**Try it**
Write down exactly what lies from the line containing "Image resolution: width=797" to the end of the records, inclusive, and omit the pictures.

Start of Dataset content

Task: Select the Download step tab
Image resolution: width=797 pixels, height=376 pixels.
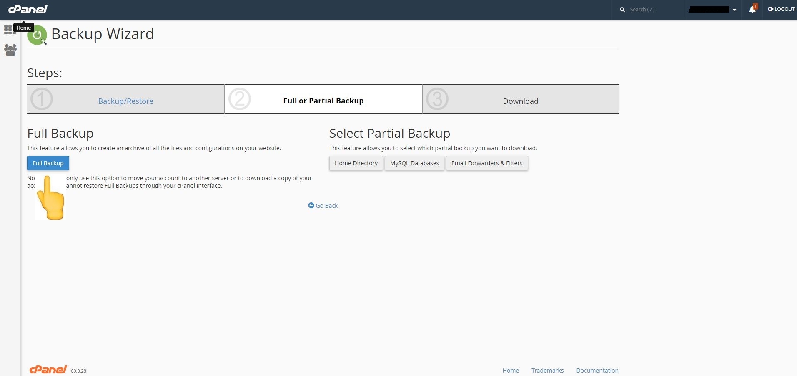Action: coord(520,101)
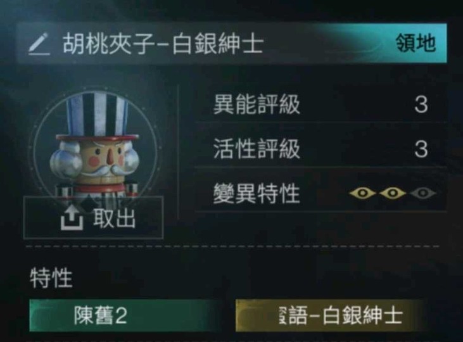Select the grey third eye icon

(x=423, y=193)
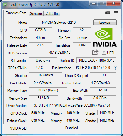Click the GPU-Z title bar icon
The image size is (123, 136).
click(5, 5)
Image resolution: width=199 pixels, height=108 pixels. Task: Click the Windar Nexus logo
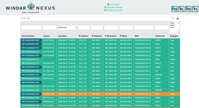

End of Dataset content

**Response box**
Image resolution: width=797 pixels, height=376 pixels.
Action: coord(520,101)
Select the grey third eye icon

(x=423, y=193)
Click the GPU-Z title bar icon
The image size is (123, 136).
click(5, 5)
Image resolution: width=199 pixels, height=108 pixels. Task: Click the Windar Nexus logo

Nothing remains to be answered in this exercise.